## Written task
Copy out the stretch of lines from the one containing "Given: Click the bicycle" through the one containing "point(532,54)", renaming "Screen dimensions" to "Display size" and keeping all else unchanged.

## Exercise material
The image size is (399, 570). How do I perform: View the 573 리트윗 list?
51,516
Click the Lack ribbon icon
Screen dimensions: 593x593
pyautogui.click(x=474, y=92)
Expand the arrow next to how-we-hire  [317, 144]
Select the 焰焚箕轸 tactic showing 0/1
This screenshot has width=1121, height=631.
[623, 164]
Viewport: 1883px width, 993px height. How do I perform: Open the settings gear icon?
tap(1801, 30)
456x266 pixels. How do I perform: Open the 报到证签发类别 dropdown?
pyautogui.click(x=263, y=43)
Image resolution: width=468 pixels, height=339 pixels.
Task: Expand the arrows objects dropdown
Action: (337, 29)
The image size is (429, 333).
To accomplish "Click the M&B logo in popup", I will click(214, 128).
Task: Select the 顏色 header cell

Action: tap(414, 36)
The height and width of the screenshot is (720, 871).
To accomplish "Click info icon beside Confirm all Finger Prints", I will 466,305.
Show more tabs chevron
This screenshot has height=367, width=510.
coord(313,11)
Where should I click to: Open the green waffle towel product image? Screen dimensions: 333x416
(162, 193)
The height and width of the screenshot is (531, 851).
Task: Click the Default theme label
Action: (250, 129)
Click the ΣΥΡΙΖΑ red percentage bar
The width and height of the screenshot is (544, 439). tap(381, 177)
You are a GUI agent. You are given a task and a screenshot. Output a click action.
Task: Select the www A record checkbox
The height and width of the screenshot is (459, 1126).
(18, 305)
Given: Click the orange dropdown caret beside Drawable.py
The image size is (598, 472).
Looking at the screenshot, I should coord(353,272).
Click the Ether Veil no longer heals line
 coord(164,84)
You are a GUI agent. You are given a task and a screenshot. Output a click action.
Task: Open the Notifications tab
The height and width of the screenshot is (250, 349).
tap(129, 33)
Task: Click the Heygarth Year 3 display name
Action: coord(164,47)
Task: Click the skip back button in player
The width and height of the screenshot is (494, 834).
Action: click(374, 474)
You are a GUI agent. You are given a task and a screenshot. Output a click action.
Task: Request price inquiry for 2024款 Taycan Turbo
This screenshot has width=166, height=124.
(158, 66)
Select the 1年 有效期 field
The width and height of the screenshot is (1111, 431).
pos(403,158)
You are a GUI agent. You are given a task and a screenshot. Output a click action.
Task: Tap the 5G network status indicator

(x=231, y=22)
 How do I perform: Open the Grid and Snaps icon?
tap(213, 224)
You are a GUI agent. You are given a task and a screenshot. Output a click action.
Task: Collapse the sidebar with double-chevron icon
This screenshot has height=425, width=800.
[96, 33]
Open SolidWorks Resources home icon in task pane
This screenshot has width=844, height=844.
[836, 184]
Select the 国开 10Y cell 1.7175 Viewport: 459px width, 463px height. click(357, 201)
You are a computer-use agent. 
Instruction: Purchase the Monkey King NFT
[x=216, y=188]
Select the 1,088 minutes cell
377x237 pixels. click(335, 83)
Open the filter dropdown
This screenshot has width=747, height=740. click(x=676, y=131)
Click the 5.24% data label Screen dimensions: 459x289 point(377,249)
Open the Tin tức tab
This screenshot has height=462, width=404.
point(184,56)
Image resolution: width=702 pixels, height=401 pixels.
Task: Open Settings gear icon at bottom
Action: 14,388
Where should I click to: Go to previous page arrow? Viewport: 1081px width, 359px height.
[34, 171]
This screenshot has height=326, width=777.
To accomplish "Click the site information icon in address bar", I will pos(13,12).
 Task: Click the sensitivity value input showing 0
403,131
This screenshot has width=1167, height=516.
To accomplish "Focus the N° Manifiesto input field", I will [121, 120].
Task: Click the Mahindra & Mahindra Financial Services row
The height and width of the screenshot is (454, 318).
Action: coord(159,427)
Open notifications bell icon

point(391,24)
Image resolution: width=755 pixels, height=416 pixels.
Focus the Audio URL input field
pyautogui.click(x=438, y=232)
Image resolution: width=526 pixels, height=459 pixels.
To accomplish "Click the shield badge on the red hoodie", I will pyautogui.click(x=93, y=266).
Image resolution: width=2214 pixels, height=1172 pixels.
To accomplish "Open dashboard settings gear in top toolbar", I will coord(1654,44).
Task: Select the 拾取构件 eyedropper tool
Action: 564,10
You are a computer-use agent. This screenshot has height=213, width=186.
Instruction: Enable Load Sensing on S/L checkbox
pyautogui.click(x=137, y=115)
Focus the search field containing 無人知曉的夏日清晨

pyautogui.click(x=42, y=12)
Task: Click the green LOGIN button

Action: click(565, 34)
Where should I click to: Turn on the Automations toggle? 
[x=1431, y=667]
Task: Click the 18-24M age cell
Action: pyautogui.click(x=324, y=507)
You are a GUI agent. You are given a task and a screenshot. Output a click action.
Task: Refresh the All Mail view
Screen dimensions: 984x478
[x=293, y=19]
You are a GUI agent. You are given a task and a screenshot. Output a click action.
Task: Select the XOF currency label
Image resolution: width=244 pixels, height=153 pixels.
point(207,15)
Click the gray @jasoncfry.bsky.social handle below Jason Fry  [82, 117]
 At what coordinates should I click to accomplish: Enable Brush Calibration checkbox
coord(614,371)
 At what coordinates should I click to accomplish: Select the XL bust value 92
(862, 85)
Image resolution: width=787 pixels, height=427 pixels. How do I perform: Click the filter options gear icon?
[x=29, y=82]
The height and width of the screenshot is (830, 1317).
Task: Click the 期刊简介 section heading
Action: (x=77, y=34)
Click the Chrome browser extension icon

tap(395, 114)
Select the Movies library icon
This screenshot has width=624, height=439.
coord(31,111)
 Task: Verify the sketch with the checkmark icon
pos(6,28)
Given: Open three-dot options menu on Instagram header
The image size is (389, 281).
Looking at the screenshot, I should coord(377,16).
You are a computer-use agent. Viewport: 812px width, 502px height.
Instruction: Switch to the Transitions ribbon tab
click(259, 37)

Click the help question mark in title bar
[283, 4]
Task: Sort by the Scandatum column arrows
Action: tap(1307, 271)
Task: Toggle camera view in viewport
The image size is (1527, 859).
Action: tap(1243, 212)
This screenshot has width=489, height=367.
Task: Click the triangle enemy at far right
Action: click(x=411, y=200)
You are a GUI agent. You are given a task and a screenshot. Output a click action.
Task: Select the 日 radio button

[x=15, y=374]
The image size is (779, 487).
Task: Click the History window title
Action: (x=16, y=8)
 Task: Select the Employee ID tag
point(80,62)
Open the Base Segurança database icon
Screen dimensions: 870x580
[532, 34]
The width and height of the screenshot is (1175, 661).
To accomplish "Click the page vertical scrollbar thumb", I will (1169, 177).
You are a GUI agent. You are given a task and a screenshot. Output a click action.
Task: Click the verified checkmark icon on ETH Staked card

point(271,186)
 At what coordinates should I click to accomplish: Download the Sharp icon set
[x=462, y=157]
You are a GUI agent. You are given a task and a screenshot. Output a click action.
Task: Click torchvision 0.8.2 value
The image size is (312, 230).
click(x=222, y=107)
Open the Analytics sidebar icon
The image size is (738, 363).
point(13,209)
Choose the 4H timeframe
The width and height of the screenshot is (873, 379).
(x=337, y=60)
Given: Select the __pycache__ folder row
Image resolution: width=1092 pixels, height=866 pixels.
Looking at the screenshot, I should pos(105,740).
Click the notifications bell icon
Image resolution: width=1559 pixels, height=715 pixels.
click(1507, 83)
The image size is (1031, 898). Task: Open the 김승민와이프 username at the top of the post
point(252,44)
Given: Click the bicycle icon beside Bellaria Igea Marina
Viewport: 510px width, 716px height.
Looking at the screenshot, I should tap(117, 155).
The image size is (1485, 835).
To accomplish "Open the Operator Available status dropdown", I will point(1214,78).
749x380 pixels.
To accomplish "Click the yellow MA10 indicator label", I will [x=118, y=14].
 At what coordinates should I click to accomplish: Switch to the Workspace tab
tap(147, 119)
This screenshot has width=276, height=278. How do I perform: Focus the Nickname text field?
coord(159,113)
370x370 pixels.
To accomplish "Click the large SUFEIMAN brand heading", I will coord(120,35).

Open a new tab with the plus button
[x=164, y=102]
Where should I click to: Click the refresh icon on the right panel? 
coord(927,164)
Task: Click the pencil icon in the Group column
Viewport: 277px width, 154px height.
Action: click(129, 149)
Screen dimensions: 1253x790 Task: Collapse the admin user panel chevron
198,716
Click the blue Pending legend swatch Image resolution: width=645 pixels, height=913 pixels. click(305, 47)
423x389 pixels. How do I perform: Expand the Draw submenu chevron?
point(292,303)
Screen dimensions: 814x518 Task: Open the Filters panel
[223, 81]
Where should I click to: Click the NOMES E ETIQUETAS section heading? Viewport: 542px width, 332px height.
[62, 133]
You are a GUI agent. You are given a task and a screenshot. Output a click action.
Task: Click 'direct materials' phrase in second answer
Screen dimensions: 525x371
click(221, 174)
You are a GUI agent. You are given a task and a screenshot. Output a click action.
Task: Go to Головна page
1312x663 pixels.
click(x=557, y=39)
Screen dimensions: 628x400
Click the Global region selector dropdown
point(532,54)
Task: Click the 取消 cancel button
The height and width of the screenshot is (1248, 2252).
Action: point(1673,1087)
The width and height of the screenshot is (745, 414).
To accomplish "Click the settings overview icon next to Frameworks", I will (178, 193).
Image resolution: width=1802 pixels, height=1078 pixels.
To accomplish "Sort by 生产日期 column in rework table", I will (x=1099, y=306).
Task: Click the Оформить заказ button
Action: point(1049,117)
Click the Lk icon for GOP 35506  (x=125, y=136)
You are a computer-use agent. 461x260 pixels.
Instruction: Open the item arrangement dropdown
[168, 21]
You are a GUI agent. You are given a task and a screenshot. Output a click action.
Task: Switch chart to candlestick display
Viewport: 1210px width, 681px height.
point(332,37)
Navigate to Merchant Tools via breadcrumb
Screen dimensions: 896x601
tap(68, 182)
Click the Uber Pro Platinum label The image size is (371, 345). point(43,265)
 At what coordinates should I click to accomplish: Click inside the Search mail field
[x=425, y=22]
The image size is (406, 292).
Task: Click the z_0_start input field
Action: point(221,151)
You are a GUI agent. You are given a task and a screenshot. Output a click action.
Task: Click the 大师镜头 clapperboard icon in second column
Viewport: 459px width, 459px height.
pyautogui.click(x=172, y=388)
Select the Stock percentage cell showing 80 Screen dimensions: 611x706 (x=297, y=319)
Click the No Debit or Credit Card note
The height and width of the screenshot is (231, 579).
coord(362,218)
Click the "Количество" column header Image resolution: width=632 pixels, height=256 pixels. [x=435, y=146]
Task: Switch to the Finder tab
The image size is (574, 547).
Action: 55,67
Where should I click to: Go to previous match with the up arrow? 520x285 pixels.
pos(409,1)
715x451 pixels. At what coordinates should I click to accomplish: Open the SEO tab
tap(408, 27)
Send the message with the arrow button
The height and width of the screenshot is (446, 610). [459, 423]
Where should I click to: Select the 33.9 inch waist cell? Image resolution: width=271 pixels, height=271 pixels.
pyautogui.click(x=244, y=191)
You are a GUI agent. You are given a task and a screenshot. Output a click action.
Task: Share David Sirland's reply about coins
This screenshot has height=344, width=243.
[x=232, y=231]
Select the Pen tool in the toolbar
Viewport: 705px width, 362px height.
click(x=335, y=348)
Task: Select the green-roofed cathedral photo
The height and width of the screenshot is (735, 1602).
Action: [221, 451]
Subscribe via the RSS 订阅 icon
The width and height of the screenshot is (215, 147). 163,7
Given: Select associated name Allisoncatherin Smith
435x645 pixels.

## Response
Given: Click the bicycle icon beside Bellaria Igea Marina
Viewport: 510px width, 716px height.
Looking at the screenshot, I should tap(117, 155).
The image size is (1485, 835).
To accomplish "Open the Operator Available status dropdown", I will point(1214,78).
749x380 pixels.
To accomplish "Click the yellow MA10 indicator label", I will [x=118, y=14].
 At what coordinates should I click to accomplish: Switch to the Workspace tab
tap(147, 119)
This screenshot has width=276, height=278. How do I perform: Focus the Nickname text field?
coord(159,113)
370x370 pixels.
To accomplish "Click the large SUFEIMAN brand heading", I will coord(120,35).

Open a new tab with the plus button
[x=164, y=102]
Where should I click to: Click the refresh icon on the right panel? 
coord(927,164)
Task: Click the pencil icon in the Group column
Viewport: 277px width, 154px height.
Action: click(129, 149)
Display size: 1253x790 Task: Collapse the admin user panel chevron
198,716
Click the blue Pending legend swatch Image resolution: width=645 pixels, height=913 pixels. click(305, 47)
423x389 pixels. How do I perform: Expand the Draw submenu chevron?
point(292,303)
Display size: 814x518 Task: Open the Filters panel
[223, 81]
Where should I click to: Click the NOMES E ETIQUETAS section heading? Viewport: 542px width, 332px height.
[62, 133]
You are a GUI agent. You are given a task and a screenshot. Output a click action.
Task: Click 'direct materials' phrase in second answer
Display size: 525x371
click(221, 174)
You are a GUI agent. You are given a task and a screenshot. Output a click action.
Task: Go to Головна page
1312x663 pixels.
click(x=557, y=39)
Display size: 628x400
Click the Global region selector dropdown
point(532,54)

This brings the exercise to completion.